11:33 am
October 13, 2012
Now THAT'S fighting talk! The Wolverine director James Mangold reveals that they're going for a far different tone to a movie like The Avengers, reiterating Logan's isolation and commenting on the core themes of the film ("Love, vengeance, redemption, depression, )
With Iron Man 3, Man of Steel and Thor: The Dark World all set to hit the big screen next year, it would be easy to forget The Wolverine. However, the more we see of the film, the clearer it becomes that it would be very foolish to make such a mistake! Talking to Empire Magazine, director James Mangold (3:10 To Yuma) has shared his thoughts on the tone of the sequel and reveals that we should expect to find Wolverine in a dark place next Summer.
"It's rooted in drama. Effectively almost every superhero film, in a sense, revolves around some large group of humanity that's either killed or held hostage while superheroes battle it out with supervilains. The essential driving forces of this movie are interpersonal and dramatic, about love, bitterness, loss, vengeance, redemption, depression, suicide, conquering inner demons - it's going to make it a very different film than people have seen."
Yesterday, we learned that The Wolverine won't be a prequel - instead, it will be set after the original X-Men trilogy. So, why was Japan the right setting for Logan after the traumatic events of Brett Ratner's X-Men: The Last Stand? (some fans would of course argue that the film was a traumatic experience for them as well!)
"The cultural qualities that Japan and its people bring - honour, a sense of duty, of conflict - really fit beautifully around Logan. Our film find Logan at a point where he's very much a ronin - a samurai without a master. Anyone he ever had a connection to is either dead or gone."

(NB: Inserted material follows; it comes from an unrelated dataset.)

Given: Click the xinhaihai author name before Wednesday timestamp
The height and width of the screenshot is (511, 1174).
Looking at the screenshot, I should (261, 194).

Logan's last solo outing, X-Men Origins: Wolverine, did not go down well with fans OR critics, and Hugh Jackman has repeatedly made it clear that this film will make right the wrongs of the past. James Mangold also has a clear desire to make a great Wolverine film, but he goes on to reveal that his vision doesn't include anything on the scale of something like Marvel's $1.5 billion hit, The Avengers. Instead, he's looking to ground this particular adaptation in a far more realistic setting.
"When I say realistic, what I mean is that it's not built on 70-foot lizards from outer space. Our goal is to try to be a little less super-CG and wires, and a little more hardcore. I want the film to feel analogue. You always have large-scale action and adventure - it wouldn't be a movie about gods if you didn't have epic physicality. But we all feel we're making a Japanese noir picture with tentpole action in it."